The water-soluble B vitamins have to be absorbed in the small intestine and then go to the liver where they are biotransformed into their active coenzyme forms. B Activ contains vitamins B1 (thiamine), B2 (riboflavin), B6 (pyridoxine), and B12 (methylcobalamin) in their physiologically-active form making them easier to absorb and “ready for-use.” For example, in patients receiving pyridoxine HCl, only 33 percent responded with an increase in plasma pyridoxal-5’-phosphate (P5P); however, the level increased in all of the patients receiving P5P.

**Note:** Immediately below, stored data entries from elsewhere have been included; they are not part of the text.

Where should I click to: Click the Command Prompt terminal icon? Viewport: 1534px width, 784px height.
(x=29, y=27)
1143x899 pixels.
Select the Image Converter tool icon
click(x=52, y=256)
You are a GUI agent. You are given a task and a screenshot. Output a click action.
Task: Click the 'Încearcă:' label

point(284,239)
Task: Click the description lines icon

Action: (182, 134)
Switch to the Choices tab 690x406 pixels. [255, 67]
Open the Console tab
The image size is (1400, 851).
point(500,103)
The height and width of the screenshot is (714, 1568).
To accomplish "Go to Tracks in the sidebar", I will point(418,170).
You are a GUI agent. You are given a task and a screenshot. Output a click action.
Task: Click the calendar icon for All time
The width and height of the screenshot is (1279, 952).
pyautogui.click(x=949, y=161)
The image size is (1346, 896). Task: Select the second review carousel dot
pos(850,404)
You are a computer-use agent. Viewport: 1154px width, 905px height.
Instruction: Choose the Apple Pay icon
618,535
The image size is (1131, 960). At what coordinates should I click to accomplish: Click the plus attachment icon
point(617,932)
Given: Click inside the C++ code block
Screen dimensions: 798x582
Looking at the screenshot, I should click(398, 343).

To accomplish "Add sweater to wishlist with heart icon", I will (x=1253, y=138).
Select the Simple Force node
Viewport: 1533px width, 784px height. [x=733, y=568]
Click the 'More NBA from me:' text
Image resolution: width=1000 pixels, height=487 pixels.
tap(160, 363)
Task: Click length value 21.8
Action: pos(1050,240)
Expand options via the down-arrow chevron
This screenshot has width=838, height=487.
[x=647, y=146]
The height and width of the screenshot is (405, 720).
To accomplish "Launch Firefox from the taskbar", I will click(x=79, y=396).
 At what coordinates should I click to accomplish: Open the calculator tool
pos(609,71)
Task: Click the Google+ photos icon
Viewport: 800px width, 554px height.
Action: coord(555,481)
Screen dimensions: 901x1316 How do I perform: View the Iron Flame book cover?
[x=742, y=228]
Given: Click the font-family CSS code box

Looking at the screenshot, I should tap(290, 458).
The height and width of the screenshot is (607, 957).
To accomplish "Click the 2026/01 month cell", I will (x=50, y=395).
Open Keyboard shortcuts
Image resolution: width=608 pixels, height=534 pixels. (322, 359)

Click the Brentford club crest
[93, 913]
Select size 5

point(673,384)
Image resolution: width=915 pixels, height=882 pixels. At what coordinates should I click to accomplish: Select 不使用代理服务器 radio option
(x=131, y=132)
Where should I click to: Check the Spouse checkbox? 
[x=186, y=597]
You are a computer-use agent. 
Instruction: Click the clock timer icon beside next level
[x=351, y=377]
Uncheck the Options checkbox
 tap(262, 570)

Folate is provided as 5-methyltetrahydrofolate (5-MTHF), which bypasses metabolic steps to folate bioactivity. Despite research showing that folic acid and 5-MTHF have equivalent bioavailability and that supplementation with large doses of folic acid can “force” its conversion to the more active form, 5-MTHF may be the preferred form to replenish folate. This may be especially applicable to those with digestive challenges or genetic variations in folate metabolism. In this formula, 5-MTHF is provided as Quatrefolic—the glucosamine salt of 5-MTHF. In vitro and in vivo studies have proven that Quatrefolic has greater stability, solubility, and bioavailability over calcium salt forms of 5-MTHF. Folate is stored in small amounts in red blood cells (RBC), and RBC folate has been shown to be higher after supplementation with 5-MTHF compared to folic acid and placebo. Likewise, patients given 5 mg of 5-MTHF experienced plasma levels of 5-MTHF 700% greater than patients given folic acid.
Another unique ingredient in this formula is benfotiamine (S-benzoylthiamine O-monophosphate), a safe, fat-soluble analog of thiamine. One study showed that it not only raised blood and tissue levels of thiamine at least five times higher than the water-soluble salt, but it also remained bioavailable after oral administration up to 3.6 times longer than thiamine salt. Benfotiamine is the most potent of a class of thiamine-derived compounds present in small quantities in members of the Allium genus. The superiority of its biological activity compared to thiamine rests in its structure—a thiazole ring opens to allow easy diffusion through a membrane and then closes to become structurally active.
Benfotiamine increases transketolase activity, thereby diverting from three natural, yet destructive metabolic pathways: 1) it decreases the glucose metabolites that lead to the buildup of certain types of detrimental advanced glycation end products (AGEs); 2) it normalizes protein kinase C activity; 3) it protects the retina by preventing the activation of NF-kappaB therein. Research suggests it may also protect the kidneys and endothelial cells. Benfotiamine is useful for replenishing thiamine, this may be especially true in individuals that use the vitamin at a higher rate or in those with lifestyle habits that deplete it.